Cada semana, una persona puede consumir
hasta 1769 partículas de plástico…
sólo del agua que bebe.

Aunque el estudio no es concluyente, abre una veta de investigación importante. Lo que es un hecho es que estamos ingiriendo plástico. ¿Cuánto? Esto, como el estudio sugiere, depende de cada estilo de vida, del lugar que habitamos y del tipo de actividades que realizamos, entre otras cosas. No obstante, cualquier cantidad ingerida de plástico ya es alarmante, pues este material es tóxico y puede llegar a interferir con procesos del organismo tales como la respiración o la digestión.

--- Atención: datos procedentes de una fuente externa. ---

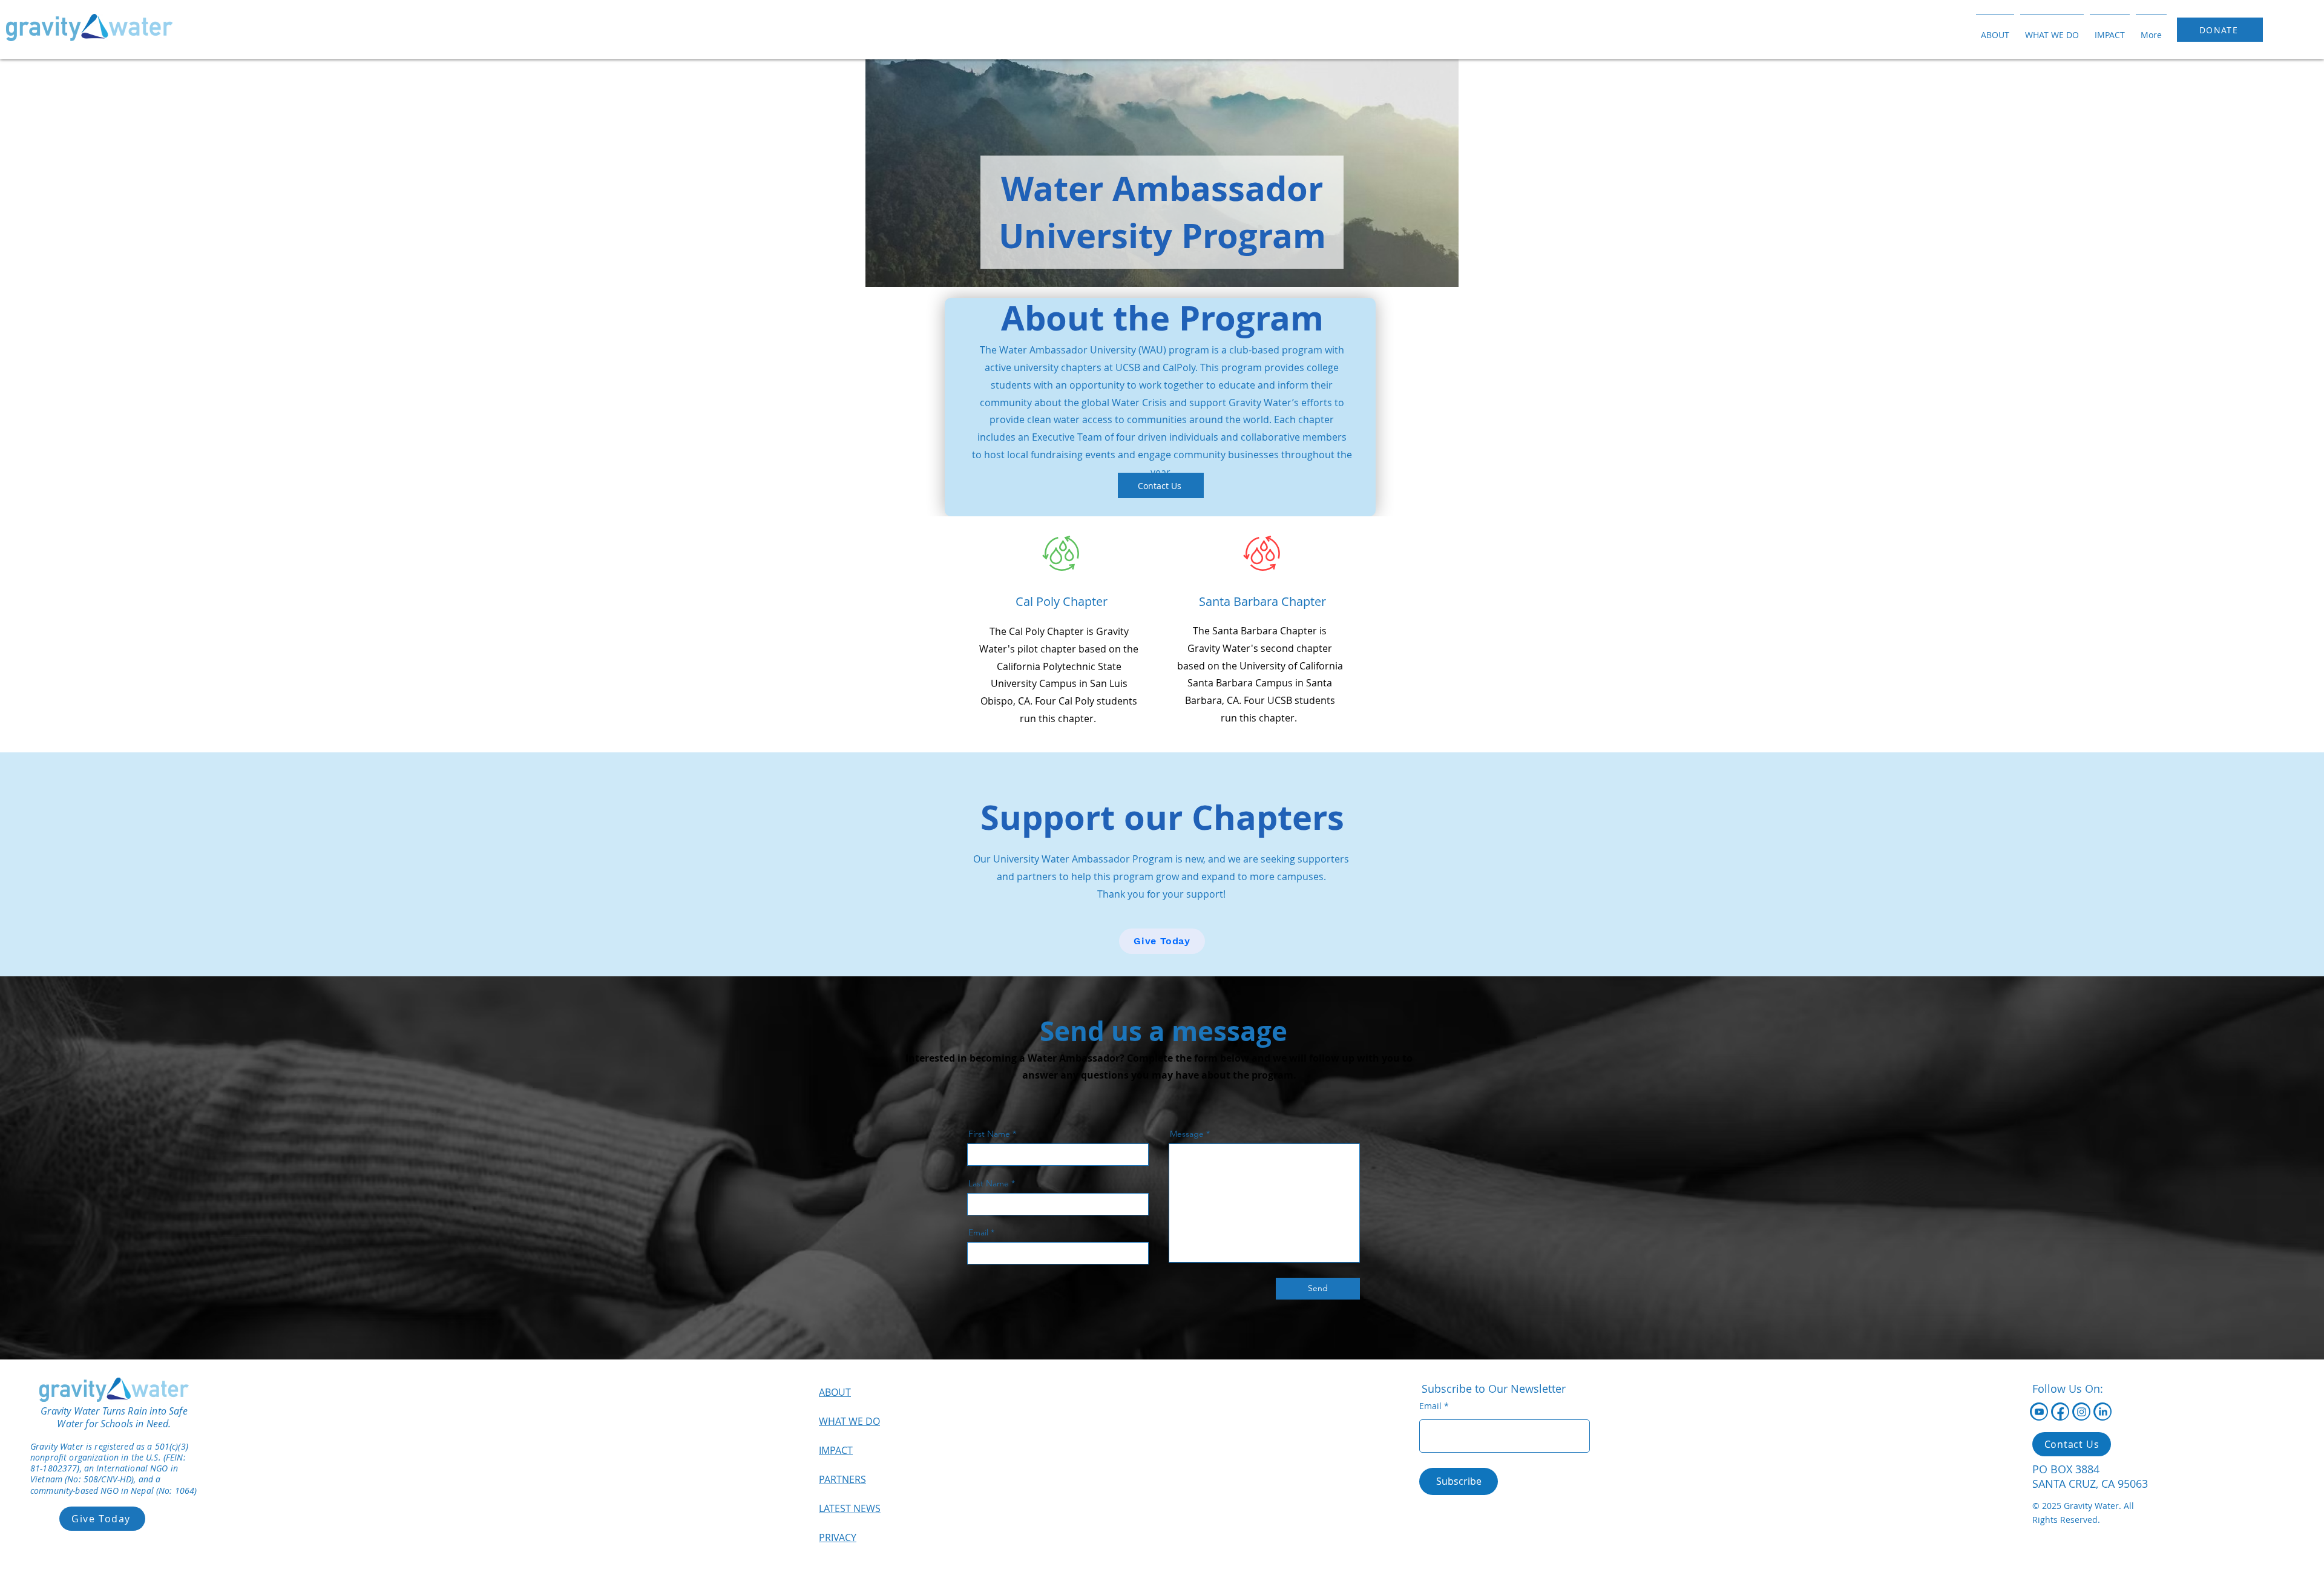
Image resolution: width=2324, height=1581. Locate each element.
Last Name (988, 1183)
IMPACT (836, 1450)
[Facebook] (2060, 1411)
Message (1187, 1133)
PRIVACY (837, 1537)
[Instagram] (2081, 1411)
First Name (989, 1133)
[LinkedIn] (2102, 1411)
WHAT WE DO (849, 1421)
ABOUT (835, 1392)
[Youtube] (2039, 1411)
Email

El verdadero problema es que ni siquiera el reciclaje nos salva de las consecuencias de los microplásticos ya que, como se ha comprobado, todos los procesos para reciclar los plásticos –incluso aquellos biodegradables– dejan una estela de microplásticos a su paso. Por eso, lo más importante es dejar nuestra adicción a los plásticos y cambiar nuestro chip del “usa y tira” por uno de “usar y reutilizar”. Eso, por supuesto, si queremos evitar todos los males que provoca el plástico, tanto a los organismos más grandes –como la Tierra– como a los más pequeños –nuestros cuerpos–.